— PROMPT —
Write the listing out again, exactly as it appears.
╭─ SUPPLIED DATA
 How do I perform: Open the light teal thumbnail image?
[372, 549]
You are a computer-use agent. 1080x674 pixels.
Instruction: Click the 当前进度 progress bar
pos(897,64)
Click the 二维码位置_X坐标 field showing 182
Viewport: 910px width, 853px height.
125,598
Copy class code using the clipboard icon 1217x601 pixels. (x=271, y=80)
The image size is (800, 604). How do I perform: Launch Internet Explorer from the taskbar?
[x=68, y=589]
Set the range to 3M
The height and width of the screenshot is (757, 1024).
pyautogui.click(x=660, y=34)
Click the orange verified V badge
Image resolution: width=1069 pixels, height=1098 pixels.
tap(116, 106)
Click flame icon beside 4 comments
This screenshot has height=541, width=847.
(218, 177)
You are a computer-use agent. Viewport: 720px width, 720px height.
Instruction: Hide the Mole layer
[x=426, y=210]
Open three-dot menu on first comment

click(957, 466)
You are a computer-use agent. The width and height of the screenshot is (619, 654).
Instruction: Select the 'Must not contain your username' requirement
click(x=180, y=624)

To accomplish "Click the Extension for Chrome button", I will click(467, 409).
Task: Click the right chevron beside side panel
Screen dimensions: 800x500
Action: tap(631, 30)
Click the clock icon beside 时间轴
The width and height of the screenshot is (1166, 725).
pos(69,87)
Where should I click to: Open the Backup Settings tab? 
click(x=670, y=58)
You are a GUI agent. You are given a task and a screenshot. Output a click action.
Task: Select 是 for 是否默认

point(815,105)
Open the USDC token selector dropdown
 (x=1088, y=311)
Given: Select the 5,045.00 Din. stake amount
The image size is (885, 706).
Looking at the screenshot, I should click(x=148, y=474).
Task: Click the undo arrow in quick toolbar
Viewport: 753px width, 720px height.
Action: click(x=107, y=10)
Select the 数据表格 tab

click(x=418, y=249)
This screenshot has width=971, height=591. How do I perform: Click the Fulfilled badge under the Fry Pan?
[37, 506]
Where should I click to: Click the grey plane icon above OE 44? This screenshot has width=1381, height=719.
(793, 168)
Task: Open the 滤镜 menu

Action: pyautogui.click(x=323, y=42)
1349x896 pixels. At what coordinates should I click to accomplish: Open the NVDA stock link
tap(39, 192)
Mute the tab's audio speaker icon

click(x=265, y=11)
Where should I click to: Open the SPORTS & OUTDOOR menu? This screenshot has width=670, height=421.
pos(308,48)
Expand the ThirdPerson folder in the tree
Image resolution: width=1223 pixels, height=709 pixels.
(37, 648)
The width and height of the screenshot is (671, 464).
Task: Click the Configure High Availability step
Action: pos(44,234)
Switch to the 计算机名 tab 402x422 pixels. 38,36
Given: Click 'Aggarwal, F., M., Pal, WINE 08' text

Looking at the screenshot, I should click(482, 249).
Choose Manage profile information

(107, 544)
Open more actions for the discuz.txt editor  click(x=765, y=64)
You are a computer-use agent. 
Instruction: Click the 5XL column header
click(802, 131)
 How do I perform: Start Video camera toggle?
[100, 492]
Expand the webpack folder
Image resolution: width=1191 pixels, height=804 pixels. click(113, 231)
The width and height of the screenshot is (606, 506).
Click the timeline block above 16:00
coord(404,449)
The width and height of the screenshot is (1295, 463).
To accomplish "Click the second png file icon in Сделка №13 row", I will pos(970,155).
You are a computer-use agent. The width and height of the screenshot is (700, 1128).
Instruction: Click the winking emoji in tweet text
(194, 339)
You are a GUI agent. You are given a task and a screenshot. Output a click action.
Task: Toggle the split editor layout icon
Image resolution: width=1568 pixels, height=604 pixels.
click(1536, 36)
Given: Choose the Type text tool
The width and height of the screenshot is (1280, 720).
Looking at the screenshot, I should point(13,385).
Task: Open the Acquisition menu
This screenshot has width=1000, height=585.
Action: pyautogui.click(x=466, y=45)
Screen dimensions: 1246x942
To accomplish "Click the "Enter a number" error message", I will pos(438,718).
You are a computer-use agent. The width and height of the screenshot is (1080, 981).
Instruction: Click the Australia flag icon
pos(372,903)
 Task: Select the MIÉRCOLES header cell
╰─
— ANSWER BOX —
 How do I perform: Open the light teal thumbnail image?
[372, 549]
You are a computer-use agent. 1080x674 pixels.
Instruction: Click the 当前进度 progress bar
pos(897,64)
Click the 二维码位置_X坐标 field showing 182
Viewport: 910px width, 853px height.
125,598
Copy class code using the clipboard icon 1217x601 pixels. (x=271, y=80)
The image size is (800, 604). How do I perform: Launch Internet Explorer from the taskbar?
[x=68, y=589]
Set the range to 3M
The height and width of the screenshot is (757, 1024).
pyautogui.click(x=660, y=34)
Click the orange verified V badge
Image resolution: width=1069 pixels, height=1098 pixels.
tap(116, 106)
Click flame icon beside 4 comments
This screenshot has height=541, width=847.
(218, 177)
You are a computer-use agent. Viewport: 720px width, 720px height.
Instruction: Hide the Mole layer
[x=426, y=210]
Open three-dot menu on first comment

click(957, 466)
You are a computer-use agent. The width and height of the screenshot is (619, 654).
Instruction: Select the 'Must not contain your username' requirement
click(x=180, y=624)

To accomplish "Click the Extension for Chrome button", I will click(467, 409).
Task: Click the right chevron beside side panel
Screen dimensions: 800x500
Action: tap(631, 30)
Click the clock icon beside 时间轴
The width and height of the screenshot is (1166, 725).
pos(69,87)
Where should I click to: Open the Backup Settings tab? 
click(x=670, y=58)
You are a GUI agent. You are given a task and a screenshot. Output a click action.
Task: Select 是 for 是否默认

point(815,105)
Open the USDC token selector dropdown
 (x=1088, y=311)
Given: Select the 5,045.00 Din. stake amount
The image size is (885, 706).
Looking at the screenshot, I should click(x=148, y=474).
Task: Click the undo arrow in quick toolbar
Viewport: 753px width, 720px height.
Action: click(x=107, y=10)
Select the 数据表格 tab

click(x=418, y=249)
This screenshot has width=971, height=591. How do I perform: Click the Fulfilled badge under the Fry Pan?
[37, 506]
Where should I click to: Click the grey plane icon above OE 44? This screenshot has width=1381, height=719.
(793, 168)
Task: Open the 滤镜 menu

Action: pyautogui.click(x=323, y=42)
1349x896 pixels. At what coordinates should I click to accomplish: Open the NVDA stock link
tap(39, 192)
Mute the tab's audio speaker icon

click(x=265, y=11)
Where should I click to: Open the SPORTS & OUTDOOR menu? This screenshot has width=670, height=421.
pos(308,48)
Expand the ThirdPerson folder in the tree
Image resolution: width=1223 pixels, height=709 pixels.
(37, 648)
The width and height of the screenshot is (671, 464).
Task: Click the Configure High Availability step
Action: pos(44,234)
Switch to the 计算机名 tab 402x422 pixels. 38,36
Given: Click 'Aggarwal, F., M., Pal, WINE 08' text

Looking at the screenshot, I should click(482, 249).
Choose Manage profile information

(107, 544)
Open more actions for the discuz.txt editor  click(x=765, y=64)
You are a computer-use agent. 
Instruction: Click the 5XL column header
click(802, 131)
 How do I perform: Start Video camera toggle?
[100, 492]
Expand the webpack folder
Image resolution: width=1191 pixels, height=804 pixels. click(113, 231)
The width and height of the screenshot is (606, 506).
Click the timeline block above 16:00
coord(404,449)
The width and height of the screenshot is (1295, 463).
To accomplish "Click the second png file icon in Сделка №13 row", I will pos(970,155).
You are a computer-use agent. The width and height of the screenshot is (700, 1128).
Instruction: Click the winking emoji in tweet text
(194, 339)
You are a GUI agent. You are given a task and a screenshot. Output a click action.
Task: Toggle the split editor layout icon
Image resolution: width=1568 pixels, height=604 pixels.
click(1536, 36)
Given: Choose the Type text tool
The width and height of the screenshot is (1280, 720).
Looking at the screenshot, I should point(13,385).
Task: Open the Acquisition menu
This screenshot has width=1000, height=585.
Action: pyautogui.click(x=466, y=45)
Screen dimensions: 1246x942
To accomplish "Click the "Enter a number" error message", I will pos(438,718).
You are a computer-use agent. The width and height of the screenshot is (1080, 981).
Instruction: Click the Australia flag icon
pos(372,903)
 Task: Select the MIÉRCOLES header cell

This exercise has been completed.